And yes I find the whole question of 'how are you' typically annoying and pointless because people give one word answers that mean nothing. I personally don't like saying fine and only say it because I can't very well say nothing in reply.
"How are you" is a
formality. To paraphrase Loni Anderson, formalities are formalities and that's why we call them that. The formality is not to be observed in its literal meaning. It is a social convention, all connotation and no denotation. Many languages have it:
Cómo está usted -- Ni hao ma -- Wie geht es Ihnen? In all cases it is the initiation of a ritual and its only purpose is to reassure our species's pack-social instinct, ten millennia after we began violating that instinct every day by building a civilization and living among strangers.
We don't wake up in the cave every morning and look around to make sure none of our pack mates--extended family members who have been by our side since birth--was eaten by a bear during the night, and then go on about our collective business side-by-side. We have to reestablish the pack structure with dozens of people whom we haven't seen lately, and establish it with dozens of others we've never seen before. They reply,
Muy bien, gracias, y usted -- Hen hao, xie xie, ni ne -- Sehr gut, danke, und Ihnen? It's a ritual. It means nothing except, "We both acknowledge that we are pack mates in this increasingly virtual pack called civilization. The spirit of the Mesolithic hunter-gatherer that lives deep inside each of us is satisifed that we are not competitors for scarce resources who must now fight to the death."
Every pair of human beings who say, "How are you?" -- "Fine, thanks. And you?" are two human beings who are very unlikely to go to war with each other today.
I find it interesting that there are two paradigms of greeting.
Cómo está usted? requires an answer. It begs to establish a dialog, to draw us together as virtual pack mates, to revert us fleetingly to the Mesolithic Era when life was easy to understand.
Zdravstvuytye does not. (I'm not picking on the Russians, it's just a language whose greeting, "health to you," I happen to know. And can even pronounce.
) I wonder how that subtly affects and is a representation of the cultures? In English we have both types. We say, "How are you?" and expect a response, but we also say "Hello," "hi" and all the variants of "Good morning," and merely hope for one. What causes us to choose one over the other in a particular situation? (To be fair, the Russians I maligned can also say
Kak vash?, "How is it with you?")
Note that because of the ritualistic nature of these formalities, they lose their power and fade away. "How do you do?" became "how d'ye do?" then "howdy do" with no question mark, and finally "howdy." After migrating into the class of greetings that urge no reply, it has faded away completely except in regional dialect. "How are you?" is starting to sound like "Hawaii" and will probably undergo the same fate.

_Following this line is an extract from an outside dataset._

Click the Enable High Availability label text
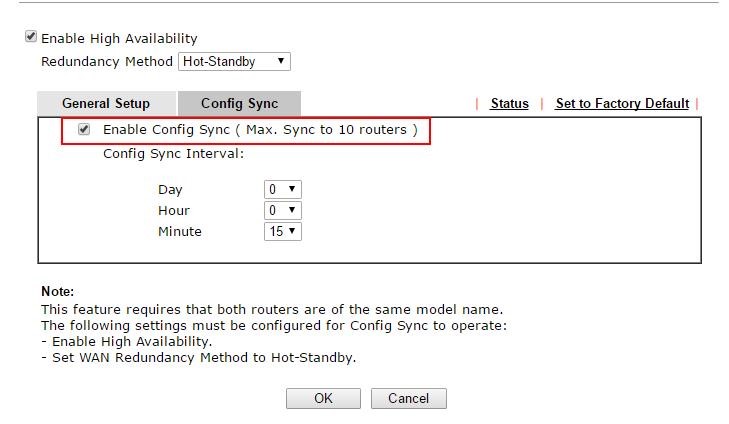The image size is (729, 424). (119, 38)
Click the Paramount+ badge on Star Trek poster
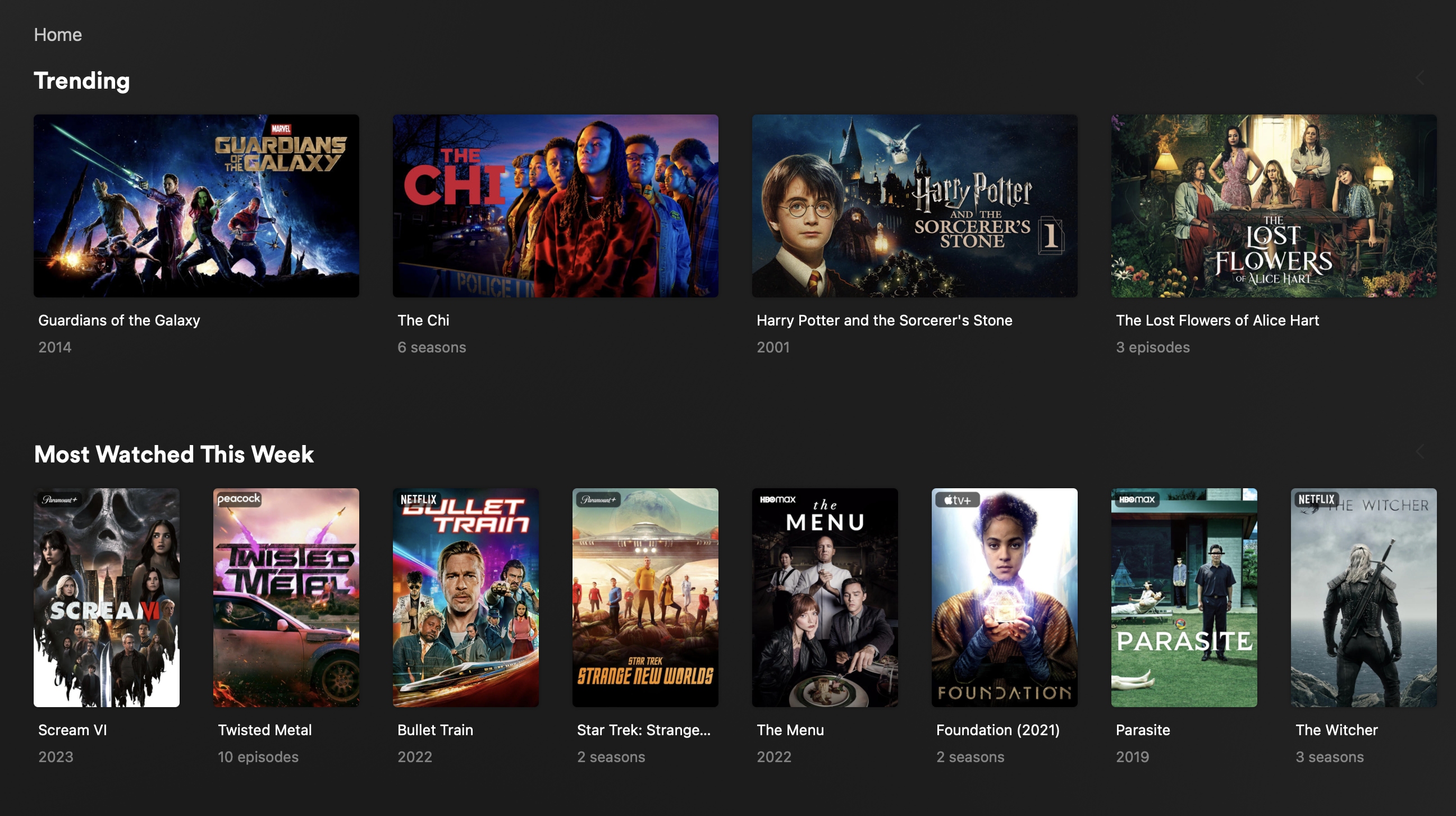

So when someone says, "How are you?" and you say, "Fine," it is not a question and an answer. It is the initiation of ritual contact followed by the acceptance of the contact. Two hunter-gatherers who have found a way to coexist peacefully on the same hunting and gathering territory: this planet.
As long as I'm citing my favorite female TV stars, I'll go with Martha Stewart on this one: "It's a good thing."